Learning Note: Regression with Keras in the Same Dataset

Updated: Sep 5, 2021

Last note mentioned I will show the keras using the same datasets and reach lower RMSLE. Let's do it!

I directly used the data that was processed and feature-engineered last time to conduct experiments, and I was able to make a comparison with LGBM.

First.

I need to split the training set and make a validation set.

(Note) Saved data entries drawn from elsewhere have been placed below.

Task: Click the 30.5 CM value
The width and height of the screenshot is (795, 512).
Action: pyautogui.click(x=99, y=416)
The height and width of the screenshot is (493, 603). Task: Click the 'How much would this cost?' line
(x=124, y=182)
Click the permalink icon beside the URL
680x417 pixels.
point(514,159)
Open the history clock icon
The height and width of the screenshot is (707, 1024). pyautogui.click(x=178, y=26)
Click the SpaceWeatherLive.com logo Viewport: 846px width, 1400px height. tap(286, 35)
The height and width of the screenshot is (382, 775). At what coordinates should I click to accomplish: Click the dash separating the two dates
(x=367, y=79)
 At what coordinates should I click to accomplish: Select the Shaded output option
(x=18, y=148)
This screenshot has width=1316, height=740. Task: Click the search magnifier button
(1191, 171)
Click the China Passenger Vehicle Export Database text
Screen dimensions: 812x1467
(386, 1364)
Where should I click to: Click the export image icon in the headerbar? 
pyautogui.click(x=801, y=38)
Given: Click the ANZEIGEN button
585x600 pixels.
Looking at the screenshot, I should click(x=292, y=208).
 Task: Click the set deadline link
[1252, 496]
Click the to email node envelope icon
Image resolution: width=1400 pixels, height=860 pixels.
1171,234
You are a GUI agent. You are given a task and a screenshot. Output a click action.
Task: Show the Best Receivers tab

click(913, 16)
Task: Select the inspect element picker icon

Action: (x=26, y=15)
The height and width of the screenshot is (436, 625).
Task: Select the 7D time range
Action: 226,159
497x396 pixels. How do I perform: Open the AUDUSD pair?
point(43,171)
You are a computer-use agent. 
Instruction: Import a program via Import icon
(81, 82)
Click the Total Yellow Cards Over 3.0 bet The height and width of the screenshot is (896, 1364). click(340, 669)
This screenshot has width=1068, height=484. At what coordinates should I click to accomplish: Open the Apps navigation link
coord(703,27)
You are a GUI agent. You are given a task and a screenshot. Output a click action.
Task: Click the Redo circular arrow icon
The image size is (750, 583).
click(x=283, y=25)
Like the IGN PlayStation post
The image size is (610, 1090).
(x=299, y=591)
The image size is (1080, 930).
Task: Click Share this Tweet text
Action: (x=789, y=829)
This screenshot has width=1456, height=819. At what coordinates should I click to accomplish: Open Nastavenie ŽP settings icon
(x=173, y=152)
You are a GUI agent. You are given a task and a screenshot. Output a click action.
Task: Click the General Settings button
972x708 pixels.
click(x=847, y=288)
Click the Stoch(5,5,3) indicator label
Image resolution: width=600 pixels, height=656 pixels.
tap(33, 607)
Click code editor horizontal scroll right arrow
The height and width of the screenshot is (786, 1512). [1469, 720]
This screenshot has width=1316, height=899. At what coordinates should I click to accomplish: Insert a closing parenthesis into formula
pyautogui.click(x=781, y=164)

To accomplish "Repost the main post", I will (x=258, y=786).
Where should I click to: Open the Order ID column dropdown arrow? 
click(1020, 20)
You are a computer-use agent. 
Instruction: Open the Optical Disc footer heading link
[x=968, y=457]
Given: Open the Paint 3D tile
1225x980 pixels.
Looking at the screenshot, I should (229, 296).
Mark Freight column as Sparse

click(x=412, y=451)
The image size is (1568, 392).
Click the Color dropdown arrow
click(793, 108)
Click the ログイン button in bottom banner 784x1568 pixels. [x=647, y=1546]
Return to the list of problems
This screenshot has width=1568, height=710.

x0 <- xtrain[visit_date <= '2017-01-09' & visit_date > '2016-04-01']
x1 <- xtrain[visit_date <= '2017-03-09' & visit_date > '2017-01-09']
x2 <- xtrain[visit_date > '2017-03-09']
y0 <- log1p(x0$visitors)
y1 <- log1p(x1$visitors)
y2 <- log1p(x2$visitors)

# 0-train 1-validation 2-test

train_data <- x0
train_labels <- y0
test_data <- x1
test_labels <- y1

Normalization.

It’s recommended to normalize features that use different scales and ranges. Although the model might converge without feature normalization, it makes training more difficult, and it makes the resulting model more dependent on the choice of units used in the input.

I am going to use the feature_spec interface implemented in the tfdatasets package for normalization. The feature_columns interface allows for other common pre-processing operations on tabular data.

spec <- tfdatasets::feature_spec(train_df, label ~ . ) %>% 
  tfdatasets::step_numeric_column(all_numeric(), normalizer_fn = scaler_standard()) %>% 
  fit()

The spec created with tfdatasets can be used together with layer_dense_features to perform pre-processing directly in the TensorFlow graph.

Modeling

Deep learning models tend to be good at fitting to the training data, but the real challenge is generalization, not fitting.

Unfortunately, there is no magical formula to determine the right size or architecture of your model (in terms of the number of layers, or what the right size for each layer). You will have to experiment using a series of different architectures.

To find an appropriate model size, it’s best to start with relatively few layers and parameters, then begin increasing the size of the layers or adding new layers until see diminishing returns on the validation loss.

I’ll create a simple model using only dense layers, then well a smaller version, and compare them.

baseline_model <-keras_model_sequential() %>%layer_dense(units =16, activation ="relu", input_shape = num_words) %>%layer_dense(units =16, activation ="relu") %>%layer_dense(units =1, activation ="sigmoid") baseline_model %>%compile( optimizer ="adam",loss ="binary_crossentropy",metrics =list("accuracy") )summary(baseline_model)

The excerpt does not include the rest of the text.